• Task statement: Repeat exactly, and only, the lines below starting at the line that contains "Veterinary Doctors (1078, 1191)" and ending at the line that contains "Others (1037, 1104)", inclusive of both.

[Pixel coordinate grounding data]
============================================================

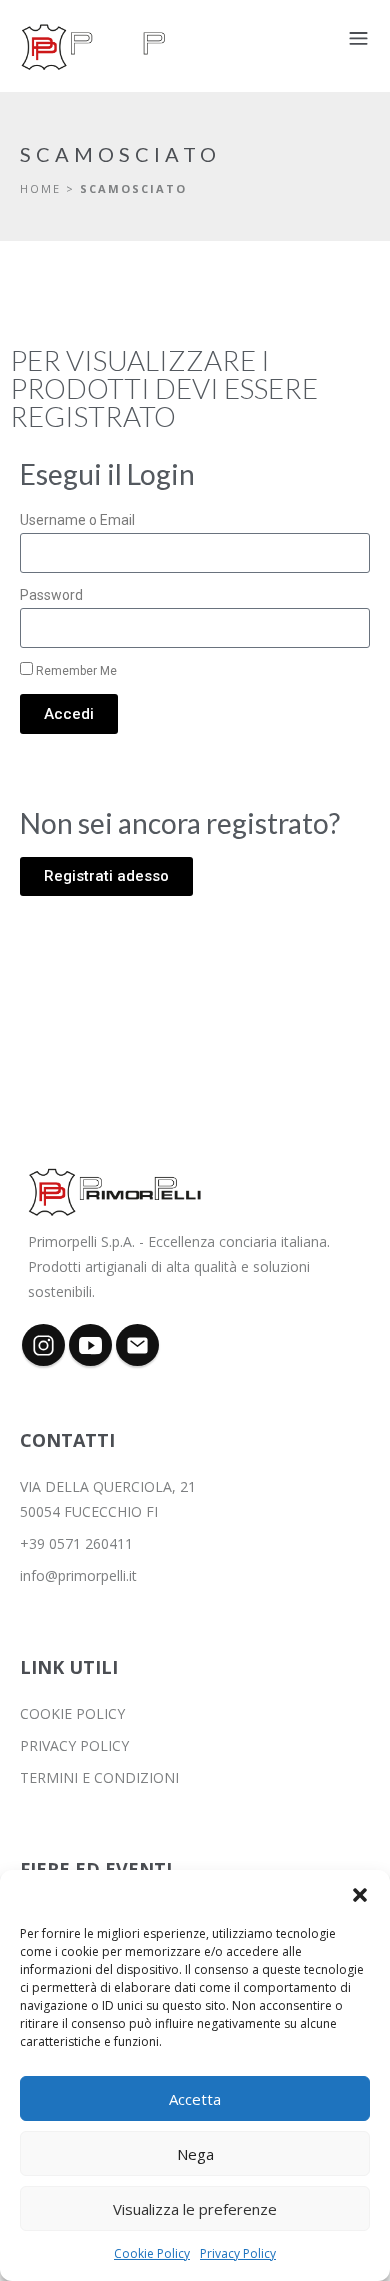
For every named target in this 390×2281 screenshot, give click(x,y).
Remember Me (75, 671)
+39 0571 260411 (76, 1543)
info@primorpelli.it (78, 1575)
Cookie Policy (152, 2253)
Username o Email (77, 520)
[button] (360, 1895)
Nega (195, 2154)
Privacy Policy (238, 2253)
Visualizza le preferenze (195, 2209)
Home (40, 188)
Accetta (195, 2099)
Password (51, 595)
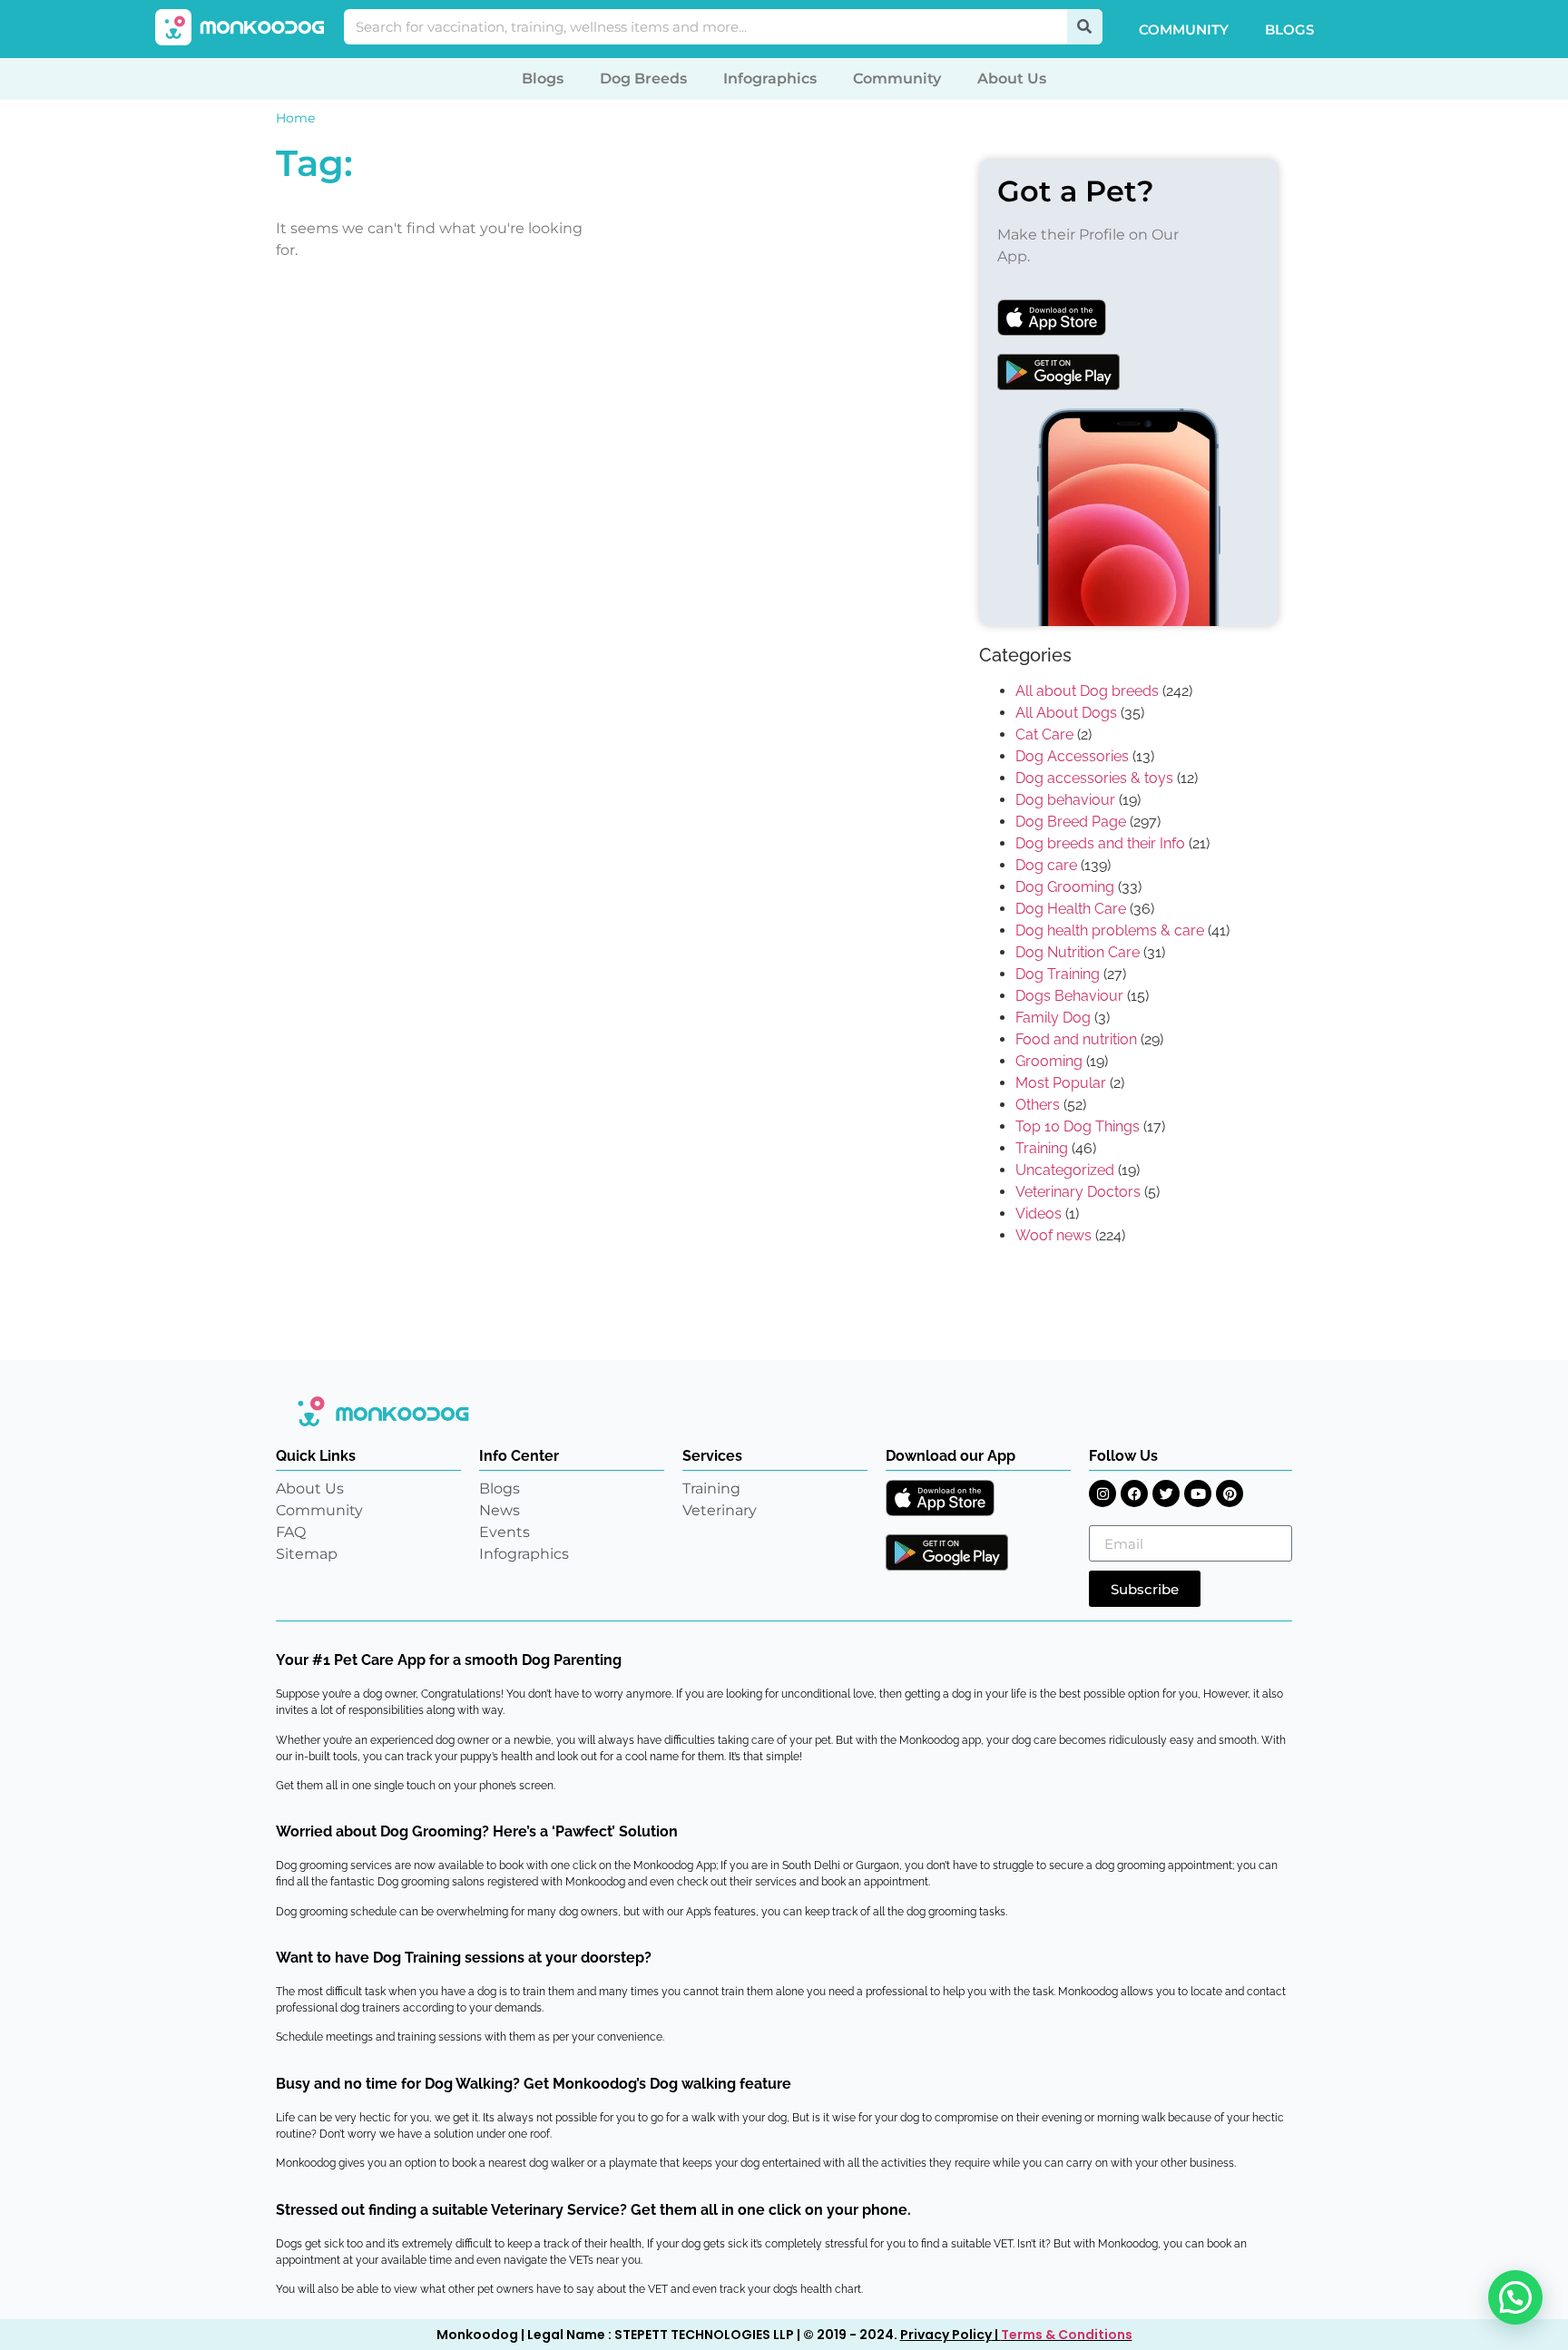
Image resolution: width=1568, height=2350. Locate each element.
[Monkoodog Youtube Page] (1197, 1493)
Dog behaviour (1065, 799)
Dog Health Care (1070, 908)
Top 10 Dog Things (1077, 1126)
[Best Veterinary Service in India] (240, 27)
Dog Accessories (1072, 756)
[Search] (1084, 26)
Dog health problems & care (1109, 930)
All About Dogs (1066, 712)
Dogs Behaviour (1069, 995)
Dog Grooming (1064, 887)
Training (1041, 1148)
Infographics (770, 78)
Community (1184, 29)
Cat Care (1044, 734)
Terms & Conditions (1066, 2335)
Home (295, 118)
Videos (1038, 1213)
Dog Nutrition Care (1077, 952)
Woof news (1053, 1235)
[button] (1515, 2297)
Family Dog (1053, 1017)
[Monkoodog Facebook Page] (1134, 1493)
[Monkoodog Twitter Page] (1166, 1493)
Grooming (1049, 1061)
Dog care (1046, 865)
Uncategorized (1064, 1170)
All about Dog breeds (1087, 691)
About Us (1011, 78)
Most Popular (1060, 1083)
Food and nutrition (1076, 1039)
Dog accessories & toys (1094, 778)
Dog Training (1057, 974)
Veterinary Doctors (1078, 1191)
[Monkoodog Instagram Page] (1102, 1493)
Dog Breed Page (1070, 821)
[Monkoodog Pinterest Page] (1229, 1493)
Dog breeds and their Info (1100, 843)
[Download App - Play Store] (947, 1552)
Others (1037, 1104)
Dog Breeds (643, 78)
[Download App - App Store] (940, 1498)
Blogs (1289, 29)
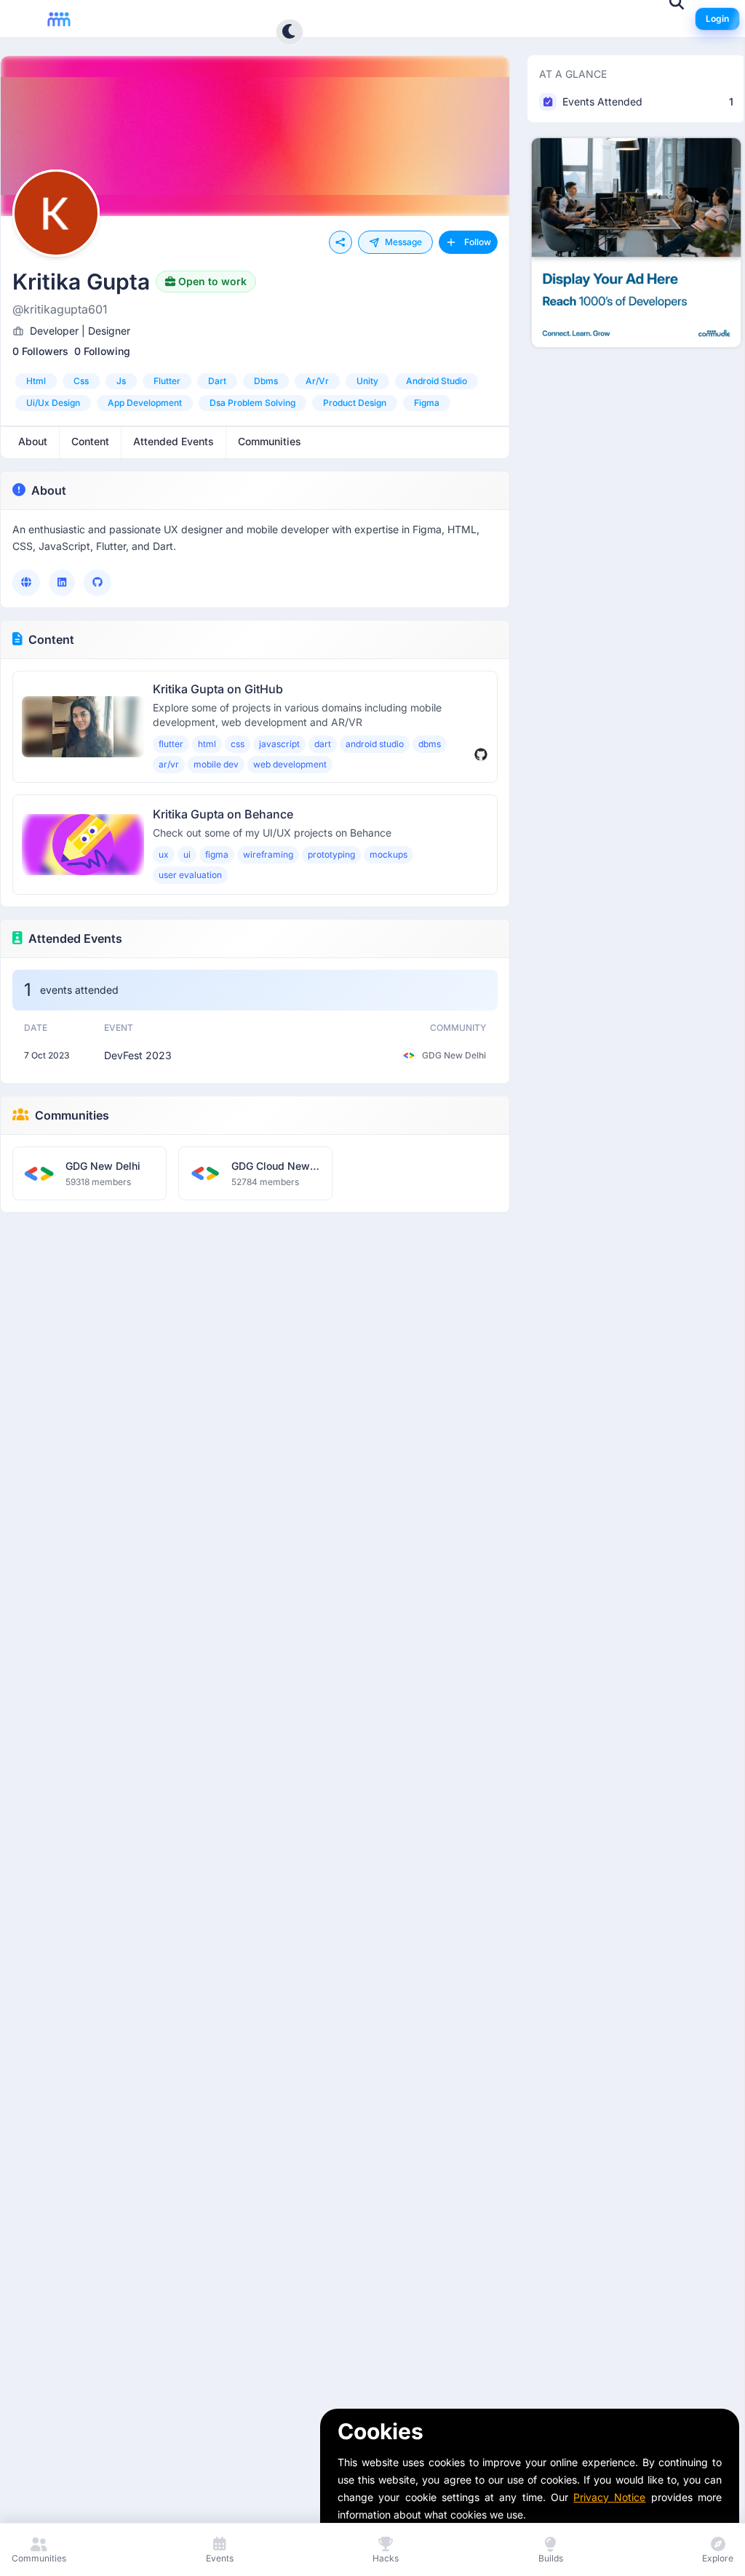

============================================================

• Problem solution:
Veterinary Doctors (1078, 1191)
[Monkoodog Instagram Page] (1102, 1493)
Dog Breed Page (1070, 821)
[Monkoodog Pinterest Page] (1229, 1493)
Dog breeds and their Info (1100, 843)
[Download App - Play Store] (947, 1552)
Others (1037, 1104)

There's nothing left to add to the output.